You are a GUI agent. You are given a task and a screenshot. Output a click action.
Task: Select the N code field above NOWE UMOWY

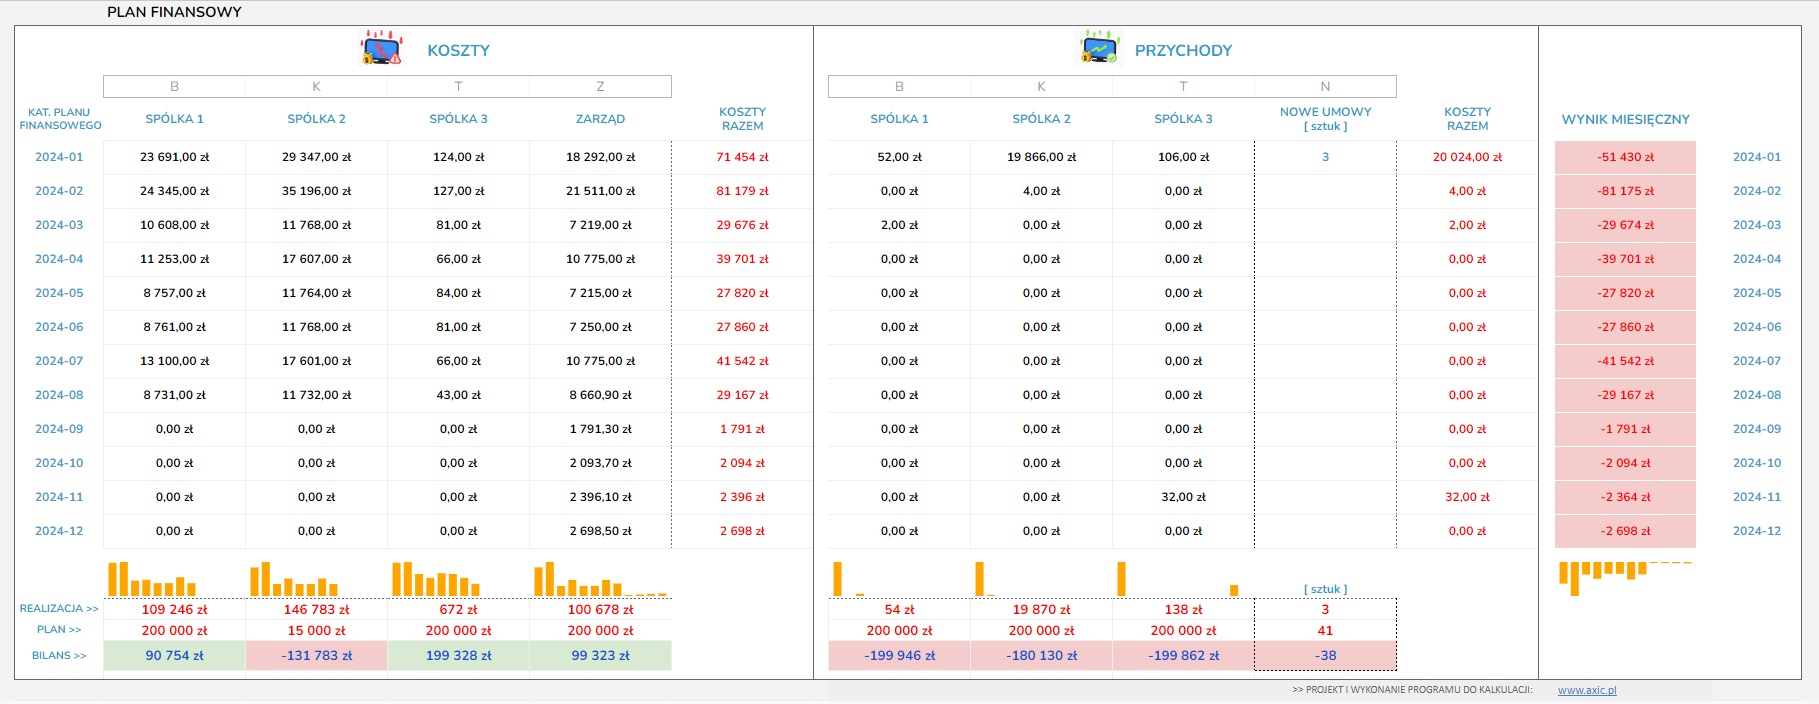tap(1325, 87)
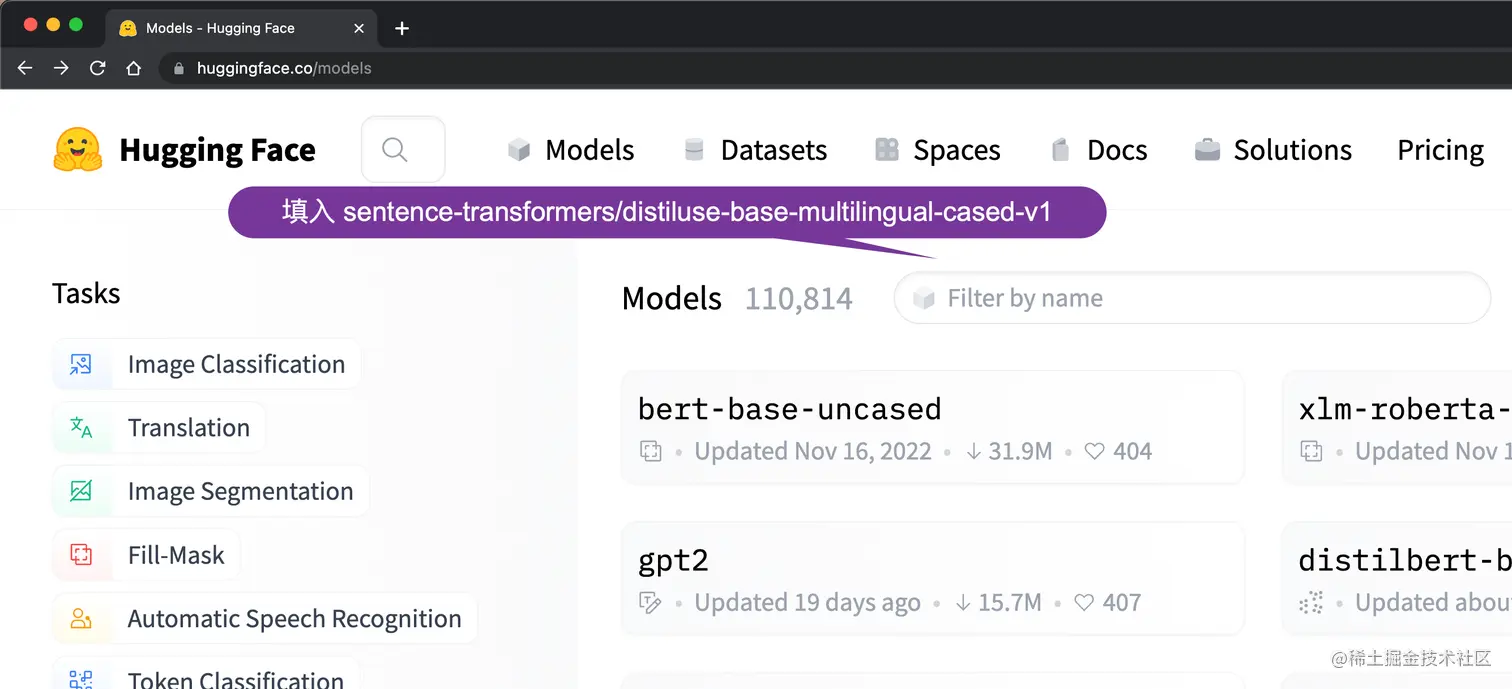Image resolution: width=1512 pixels, height=689 pixels.
Task: Click the Hugging Face emoji logo
Action: tap(78, 150)
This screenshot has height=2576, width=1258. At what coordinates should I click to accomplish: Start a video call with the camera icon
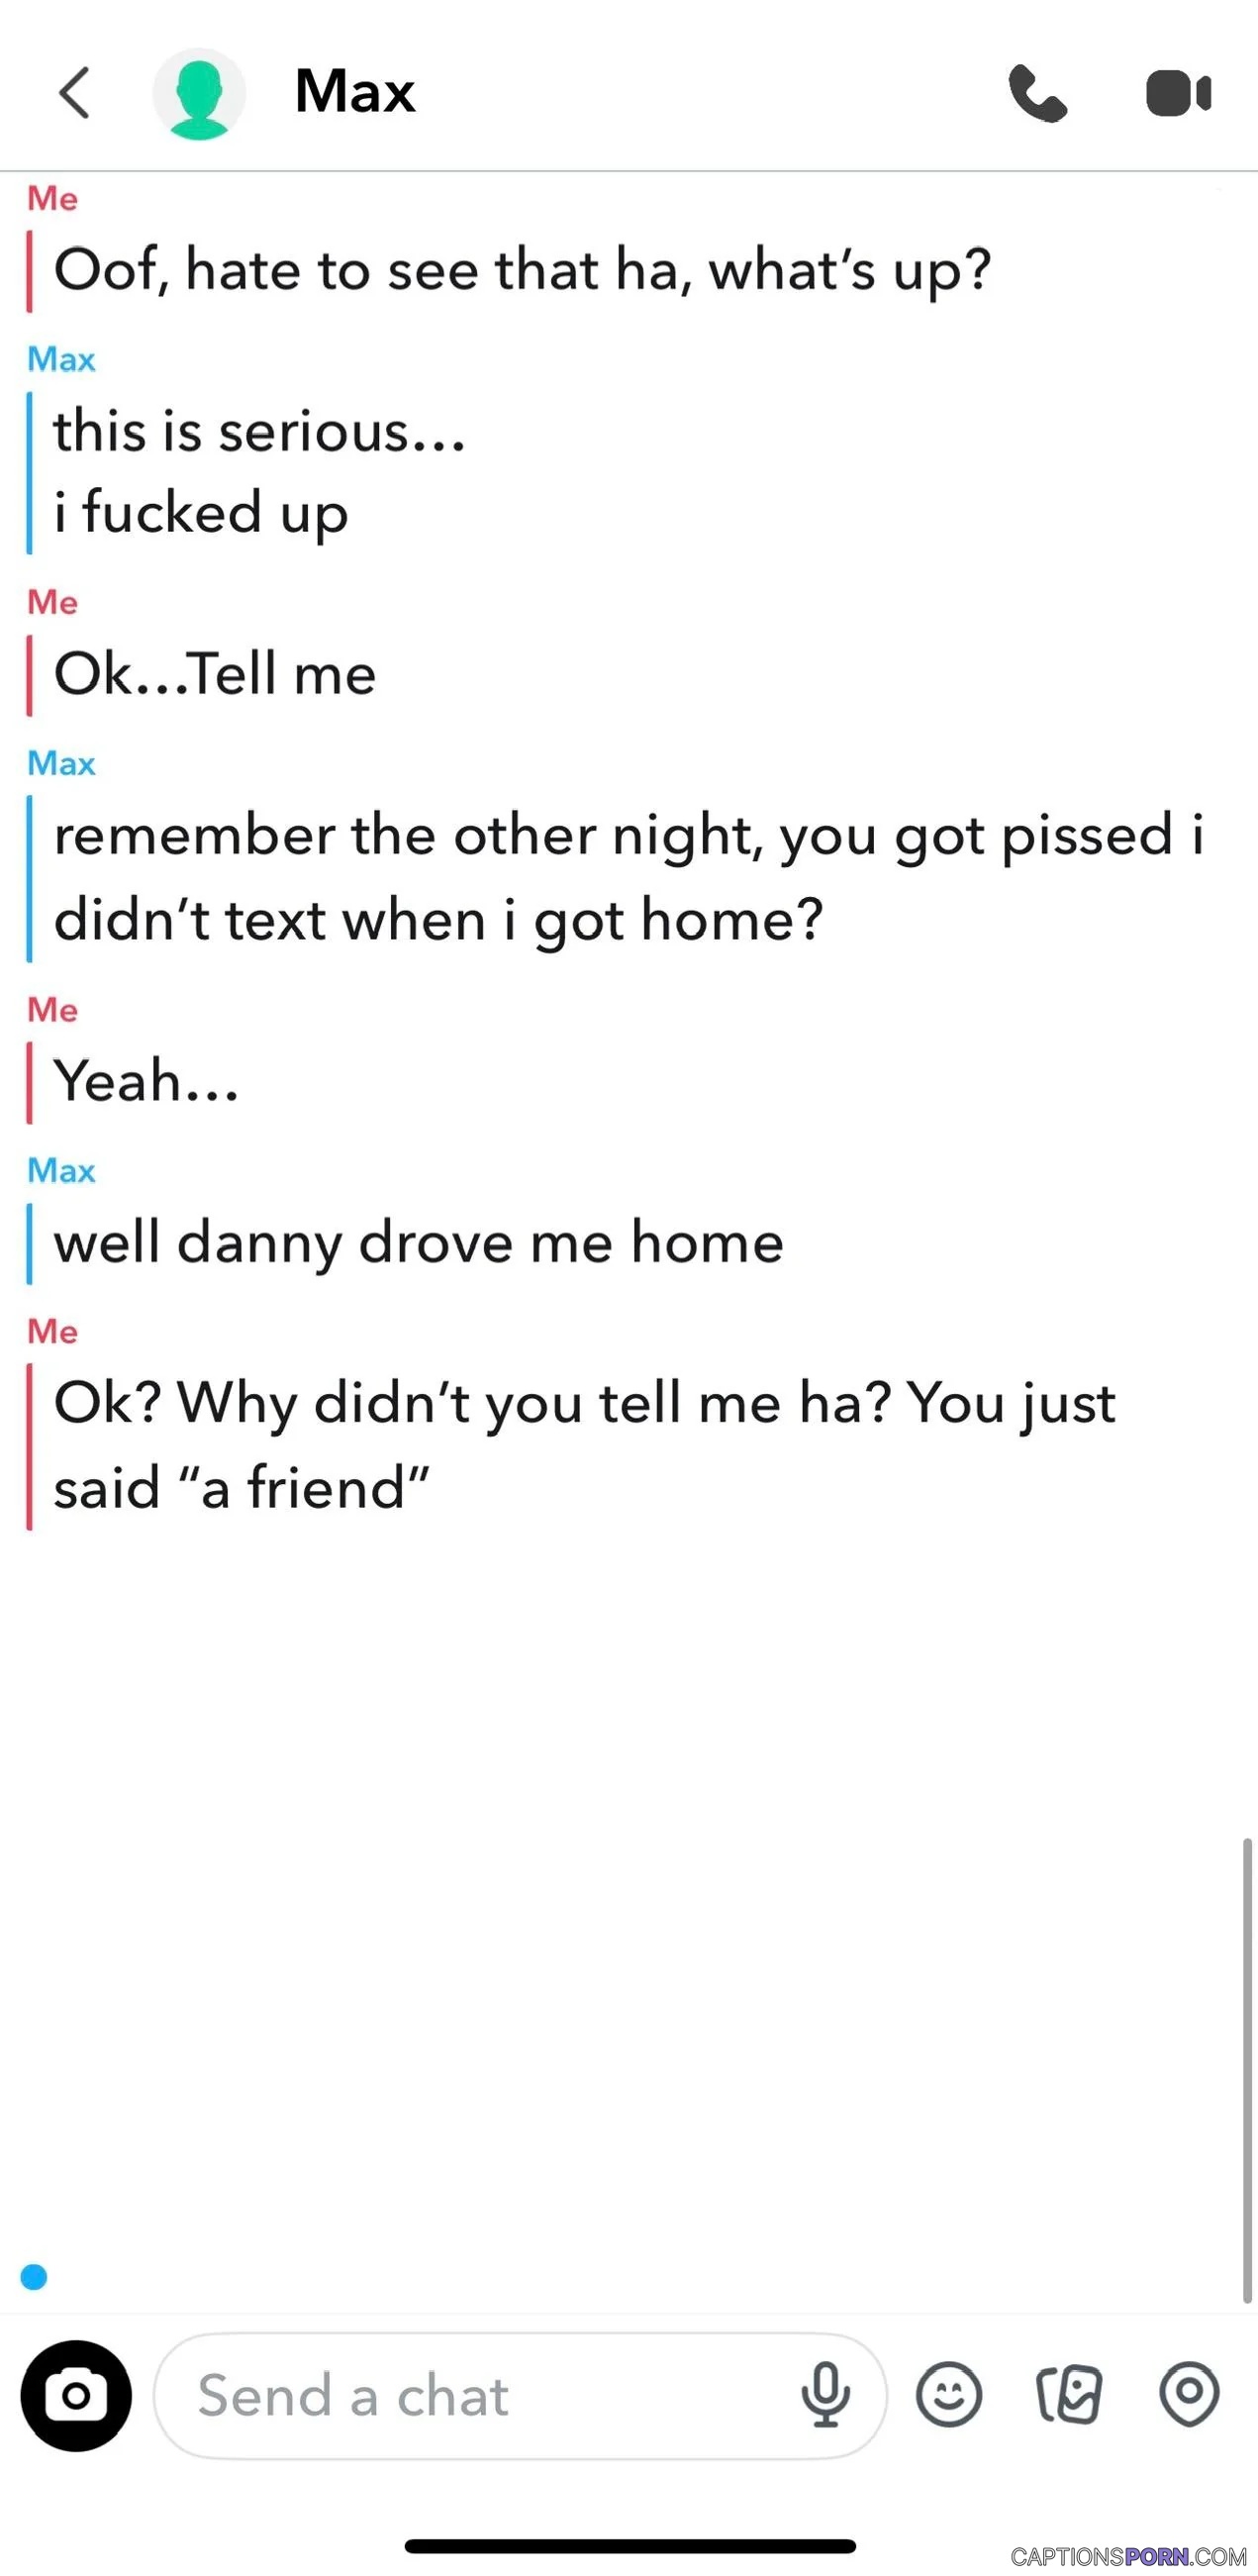(x=1179, y=94)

* * * * * * * * *

> **Work instructions**:
Once the pictures are set aside, write out each record exactly.

> **Written answer**:
You are a GUI agent. You are given a task and a screenshot. Output a click action.
Task: Select the N code field above NOWE UMOWY

tap(1325, 87)
Image resolution: width=1512 pixels, height=689 pixels.
Task: Click the Hugging Face emoji logo
Action: tap(78, 150)
This screenshot has height=2576, width=1258. At what coordinates should I click to accomplish: Start a video call with the camera icon
(x=1179, y=94)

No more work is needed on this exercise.